• [Your task]: From the line that holds "Task: Select the 主属性提升 8 attribute row" down to the last line of the listing below, transcribe exactly and only those lines. Leave pictures out.

Listed records START

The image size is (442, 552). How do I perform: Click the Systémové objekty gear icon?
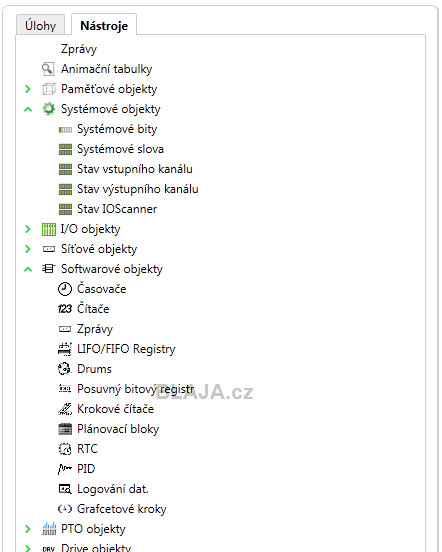49,109

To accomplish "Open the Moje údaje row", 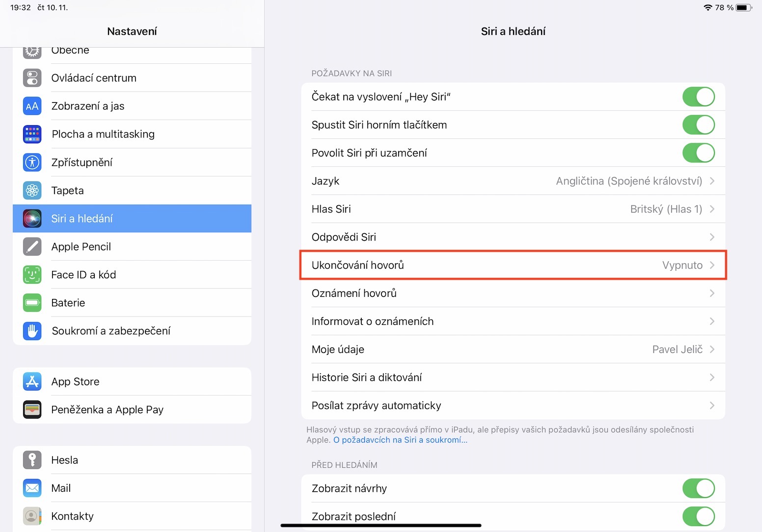I will [513, 349].
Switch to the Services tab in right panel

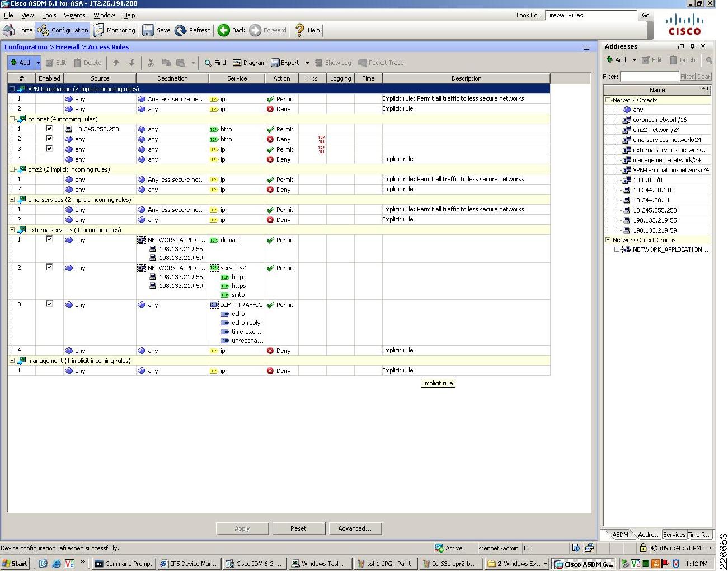pos(674,534)
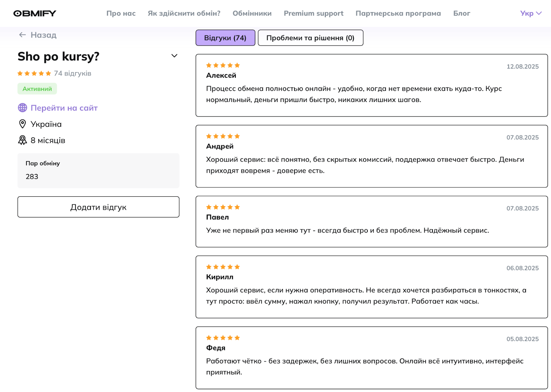
Task: Go to Партнерська програма
Action: coord(398,13)
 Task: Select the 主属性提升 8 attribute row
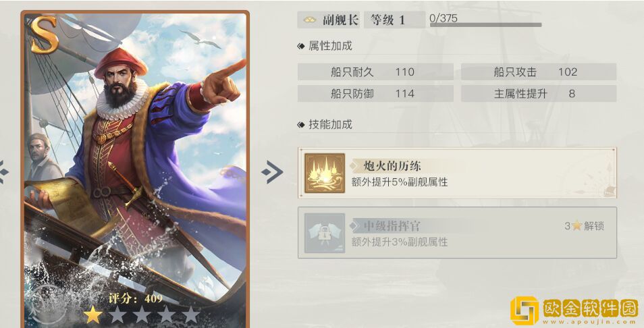point(539,94)
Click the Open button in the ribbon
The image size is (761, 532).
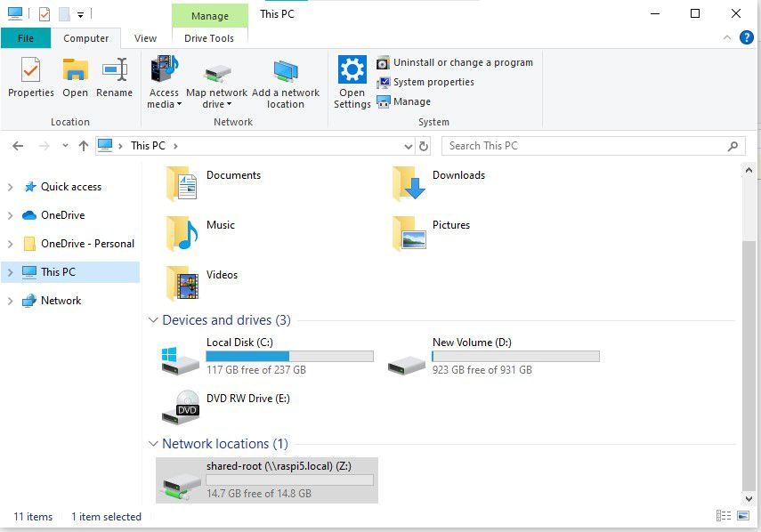click(x=75, y=78)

Listed records END

• [Response to the task]:
 Task: Select the 主属性提升 8 attribute row
point(539,94)
Click the Open button in the ribbon
The image size is (761, 532).
click(x=75, y=78)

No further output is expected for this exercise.